Michel Bidet

Effect of imidazolines on Na+ transport and intracellular pH in renal proximal tubule cells.

Recently, we characterized an imidazoline-guanidinium receptive site (IGRS) in the renal proximal tubule of rabbit kidney. Although recognized by a series of imidazoline and guanidinium alpha-2 adrenergic compounds, IGRS is insensitive to catecholamines and can be physically separated from alpha-2 adrenergic receptors after solubilization. In the present study, we investigated the effect of imidazoline derivatives on 22Na+ uptake and intracellular pH in isolated cells from rabbit renal proximal tubule. After 5 min of preincubation, idazoxan inhibited the total 22Na+ influx (-30%) in a dose-dependent manner, with a maximum effect at 10(-5) M. The effect of idazoxan was not competitive as shown by the decrease of the maximal velocity of 22Na+ entry (control: 3.80 +/- 0.42; idazoxan 10(-5) M: 3.23 +/- 0.33 nmol/30 s per mg protein, P less than 0.01).

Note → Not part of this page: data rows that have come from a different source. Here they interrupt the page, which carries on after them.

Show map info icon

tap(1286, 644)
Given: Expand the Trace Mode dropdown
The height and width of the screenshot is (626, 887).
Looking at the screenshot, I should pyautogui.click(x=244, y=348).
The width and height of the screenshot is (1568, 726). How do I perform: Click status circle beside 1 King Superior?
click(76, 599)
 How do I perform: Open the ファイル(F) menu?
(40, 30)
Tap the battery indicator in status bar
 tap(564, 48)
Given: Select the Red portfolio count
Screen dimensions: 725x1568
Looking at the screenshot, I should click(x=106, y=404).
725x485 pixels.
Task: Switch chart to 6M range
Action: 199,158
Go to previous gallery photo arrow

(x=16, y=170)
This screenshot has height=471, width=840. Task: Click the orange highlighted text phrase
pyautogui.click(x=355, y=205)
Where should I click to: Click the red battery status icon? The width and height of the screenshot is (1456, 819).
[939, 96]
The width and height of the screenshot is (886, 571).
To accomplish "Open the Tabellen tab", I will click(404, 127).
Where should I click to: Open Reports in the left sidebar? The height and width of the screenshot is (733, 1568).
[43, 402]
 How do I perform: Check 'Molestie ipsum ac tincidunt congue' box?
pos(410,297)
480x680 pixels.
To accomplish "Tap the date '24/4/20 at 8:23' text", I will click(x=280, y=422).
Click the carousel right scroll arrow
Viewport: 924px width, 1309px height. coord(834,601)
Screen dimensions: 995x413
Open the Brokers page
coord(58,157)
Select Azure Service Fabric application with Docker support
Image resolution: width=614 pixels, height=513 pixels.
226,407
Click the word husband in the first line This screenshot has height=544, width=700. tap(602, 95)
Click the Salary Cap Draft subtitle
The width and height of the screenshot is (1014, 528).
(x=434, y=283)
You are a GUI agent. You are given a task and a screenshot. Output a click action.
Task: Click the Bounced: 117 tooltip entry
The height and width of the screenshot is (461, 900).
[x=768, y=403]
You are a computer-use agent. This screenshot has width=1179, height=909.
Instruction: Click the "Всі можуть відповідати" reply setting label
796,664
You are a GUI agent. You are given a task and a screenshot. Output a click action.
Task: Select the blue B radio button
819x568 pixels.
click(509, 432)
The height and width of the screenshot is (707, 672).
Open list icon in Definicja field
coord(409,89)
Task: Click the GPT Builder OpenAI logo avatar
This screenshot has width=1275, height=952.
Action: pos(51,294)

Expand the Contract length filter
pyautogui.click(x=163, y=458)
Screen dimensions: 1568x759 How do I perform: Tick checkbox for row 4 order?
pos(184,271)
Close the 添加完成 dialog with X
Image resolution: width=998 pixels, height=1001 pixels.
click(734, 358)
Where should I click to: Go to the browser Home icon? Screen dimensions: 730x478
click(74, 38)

A series of imidazoline derivatives inhibited 22Na+ entry with an order of potency similar to that previously found for inhibition of [3H]idazoxan binding to IGRS (cirazoline greater than idazoxan greater than UK 14304 greater than rilmenidine much greater than cimetidine). The inhibition of 22Na+ uptake by these compounds does not appear to be related to interaction with alpha-adrenergic receptors since it was observed in the presence of saturating concentrations of the adrenergic antagonists rauwolscine (alpha-2) or prazosin (alpha-1). When tested on the regulation of intracellular pH by fluorimetric techniques, 10(-5) M cirazoline or idazoxan inhibited by 20% the velocity of the sodium-dependent H+ efflux in acidified cells (P less than 0.02). The concomitant inhibition of 22Na+ entry and of cell realkalinization suggests that imidazoline derivatives inhibit Na+/H(+)-exchanger. This effect could be mediated via the renal IGRS and intracellular second messengers that are not yet known.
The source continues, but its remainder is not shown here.